Pep&Co's parent company Pepkor has existing supplier relations in place with their other subsidiary chains, offering the retailer shorter lead times and an existing global sourcing network. Products on offer come with a 101-day guarantee (compared to the 100-day guarantee offered by ASDA), though many items sold are produced outside of the UK. An interview with the managing director in September 2015 discussed the lack of a menswear department since their inception several months prior, although this was addressed in November 2015, introducing essential men's clothing items such as jeans, shorts and casual shirts, with a pricing strategy broadly in line with their existing female clothing ranges.

===Customers===
The typical target market is primarily females in the 30-45 age bracket, as opposed to the typical younger-aged fashion market.
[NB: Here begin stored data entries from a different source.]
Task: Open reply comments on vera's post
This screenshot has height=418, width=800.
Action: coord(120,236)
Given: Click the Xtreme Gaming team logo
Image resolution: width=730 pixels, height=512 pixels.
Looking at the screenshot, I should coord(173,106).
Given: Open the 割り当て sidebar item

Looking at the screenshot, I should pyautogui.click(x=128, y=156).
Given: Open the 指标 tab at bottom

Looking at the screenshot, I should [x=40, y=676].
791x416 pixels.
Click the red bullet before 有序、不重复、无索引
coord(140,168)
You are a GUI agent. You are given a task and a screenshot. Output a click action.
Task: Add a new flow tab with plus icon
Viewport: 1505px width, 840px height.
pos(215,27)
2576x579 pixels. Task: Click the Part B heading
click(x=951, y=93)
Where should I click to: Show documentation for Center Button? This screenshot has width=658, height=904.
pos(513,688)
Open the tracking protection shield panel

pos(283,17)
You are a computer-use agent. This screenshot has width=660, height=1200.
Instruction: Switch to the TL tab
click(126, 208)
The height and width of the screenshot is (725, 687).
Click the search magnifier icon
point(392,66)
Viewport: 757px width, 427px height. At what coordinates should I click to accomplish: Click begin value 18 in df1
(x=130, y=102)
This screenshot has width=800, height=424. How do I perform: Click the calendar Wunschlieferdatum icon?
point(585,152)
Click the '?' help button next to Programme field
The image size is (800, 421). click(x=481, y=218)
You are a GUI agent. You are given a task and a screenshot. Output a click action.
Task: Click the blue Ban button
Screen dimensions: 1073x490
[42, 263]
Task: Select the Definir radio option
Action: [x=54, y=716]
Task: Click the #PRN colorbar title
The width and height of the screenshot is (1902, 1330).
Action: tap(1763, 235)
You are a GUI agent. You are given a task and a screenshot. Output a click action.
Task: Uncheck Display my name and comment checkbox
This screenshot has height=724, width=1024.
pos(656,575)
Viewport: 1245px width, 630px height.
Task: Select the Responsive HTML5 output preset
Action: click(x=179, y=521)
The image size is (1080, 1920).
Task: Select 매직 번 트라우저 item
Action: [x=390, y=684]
Customers are on average slightly older than those that shop at Primark, who are better known for their offerings in younger fashion lines.

==Corporate affairs==
===Financial performance===
The retailer's first 15 months of trading resulted in a net loss of £14.7m, reportedly due to administrative expenses of £22.3m despite turnover reaching £29.1m.

| Year ending | Turnover (£m) | Profit |  |  |  |
| Gross (£m) | Operating (£m) | Pre-tax (£m) | Net (£m) |
| 24 September 2016 (15-month period) | 29.1 | 7.9 |  | -18.9 | −14.7 |

==Media==
The retailer featured in an ITV documentary Bargain Shop Wars in 2016, which received positive reactions from customers and helped increase footfall significantly into stores, with 35 requests a second being made online to the retailer's store locator during the initial transmissions of the programme.